St. Anthony of Padua is one of the Catholic Church’s most popular saints. Saint Anthony of Padua, patron saint of lost and stolen articles, was a powerful Franciscan preacher and teacher. He’s typically portrayed holding the child Jesus—or a lily—or a book—or all three—in his arms.
Anthony was born in 1195 (13 years after St. Francis) in Lisbon, Portugal and given the name of Fernando at Baptism. His parents, Martin and Mary Bulhom, apparently belonged to one of the prominent families of the city.
At the age of 15 he entered the religious order of St. Augustine.
The life of the young priest took a crucial turn when the bodies of the first five Franciscan martyrs were returned from Morocco. Their remains were carried in solemn procession to Fernando’s monastery. He was overjoyed and inspired to a momentous decision. He went to the little friary in Coimbra and said, “Brother, I would gladly put on the habit of your Order if you would promise to send me as soon as possible to the land of the Saracens, that I may gain the crown of the holy martyrs.” After some challenges from the prior of the Augustinians, he was allowed to leave that priory and receive the Franciscan habit, taking the name Anthony. Anthony then traveled to Morocco to spread God's truth, but became extremely sick and was returned to Portugal to recover. The return voyage was blown off-course and the party arrived in Sicily, from which they traveled to Tuscany. As he recovered, Anthony spent his time praying and studying.
An undetermined amount of time later, Dominican friars came to visit the Franciscans and there was confusion over who would present the homily. The Dominicans were known for their preaching, thus the Franciscans assumed it was they who would provide a homilist, but the Dominicans assumed the Franciscans would provide one. It was then the head of the Franciscan hermitage asked Anthony to speak on whatever the Holy Spirit told him to speak of. Anthony was asked to give “just something simple,” since he presumably had no education.
Though he tried to object, Anthony delivered an eloquent and moving homily that impressed both groups. Soon, news of his eloquence reached Francis of Assisi, who held a strong distrust of the brotherhood's commitment to a life of poverty. However, in Anthony, he found a friend.

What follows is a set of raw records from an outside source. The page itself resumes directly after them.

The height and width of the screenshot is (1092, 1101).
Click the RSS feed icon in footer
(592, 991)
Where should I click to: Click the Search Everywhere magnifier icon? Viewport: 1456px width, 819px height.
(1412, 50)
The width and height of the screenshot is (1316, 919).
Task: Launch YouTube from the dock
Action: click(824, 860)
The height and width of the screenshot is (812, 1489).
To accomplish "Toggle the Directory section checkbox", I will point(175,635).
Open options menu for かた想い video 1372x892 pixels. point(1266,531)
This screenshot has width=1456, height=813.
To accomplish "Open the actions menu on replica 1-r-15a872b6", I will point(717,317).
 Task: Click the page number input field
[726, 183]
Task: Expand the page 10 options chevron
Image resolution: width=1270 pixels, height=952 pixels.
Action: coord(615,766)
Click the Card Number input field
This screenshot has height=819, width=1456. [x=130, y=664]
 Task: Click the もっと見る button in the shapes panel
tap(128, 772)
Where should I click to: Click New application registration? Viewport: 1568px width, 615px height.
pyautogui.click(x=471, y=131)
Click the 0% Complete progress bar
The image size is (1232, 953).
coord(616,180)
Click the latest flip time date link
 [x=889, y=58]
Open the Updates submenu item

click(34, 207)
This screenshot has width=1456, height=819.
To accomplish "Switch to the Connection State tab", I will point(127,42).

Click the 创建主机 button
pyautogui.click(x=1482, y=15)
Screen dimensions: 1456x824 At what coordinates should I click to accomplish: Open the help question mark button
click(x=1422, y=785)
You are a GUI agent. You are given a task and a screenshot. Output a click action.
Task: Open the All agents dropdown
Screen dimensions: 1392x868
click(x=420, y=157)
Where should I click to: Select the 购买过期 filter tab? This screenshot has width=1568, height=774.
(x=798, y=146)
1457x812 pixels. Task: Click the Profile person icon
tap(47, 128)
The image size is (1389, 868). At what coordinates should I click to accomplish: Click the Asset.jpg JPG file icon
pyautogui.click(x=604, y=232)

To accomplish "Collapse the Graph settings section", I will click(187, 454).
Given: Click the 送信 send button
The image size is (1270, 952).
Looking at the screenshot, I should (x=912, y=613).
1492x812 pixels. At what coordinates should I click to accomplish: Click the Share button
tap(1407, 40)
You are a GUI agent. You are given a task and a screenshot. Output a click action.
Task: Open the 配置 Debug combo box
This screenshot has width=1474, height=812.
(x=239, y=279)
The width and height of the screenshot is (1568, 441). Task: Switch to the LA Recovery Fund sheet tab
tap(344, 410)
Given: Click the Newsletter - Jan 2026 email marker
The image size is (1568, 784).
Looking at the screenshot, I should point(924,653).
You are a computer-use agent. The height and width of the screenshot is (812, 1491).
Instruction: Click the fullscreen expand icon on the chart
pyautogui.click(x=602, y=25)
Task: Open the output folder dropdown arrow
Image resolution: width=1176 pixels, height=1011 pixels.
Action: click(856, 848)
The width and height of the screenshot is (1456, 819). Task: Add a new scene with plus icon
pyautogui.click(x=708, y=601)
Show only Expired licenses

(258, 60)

In 1224, Francis entrusted his friars' pursuits of studies to Anthony.
Anthony occasionally taught at the universities of Montpellier and Toulouse in southern France, but he performed best in the role of a preacher.
So simple and resounding was his teaching of the Catholic Faith, most unlettered and the innocent could understand his messages. It is for this reason he was declared a Doctor of the Church by Pope Pius XII in 1946.
Once, when St. Anthony of Padua attempted to preach the true Gospel of the Catholic Church to heretics who would not listen to him, he went out and preached his message to the fish. This was not, as liberals and naturalists have tried to say, for the instruction of the fish, but rather for the glory of God, the delight of the angels, and the easing of his own heart. When critics saw the fish begin to gather, they realized they should also listen to what Anthony had to say.
He was only 36-years-old when he died and was canonized less than one year afterward by Pope Gregory IX. Upon exhumation some 336 years after his death, his body was found to be corrupted, yet his tongue was totally incorrupt, so perfect were the teachings that had been formed upon it.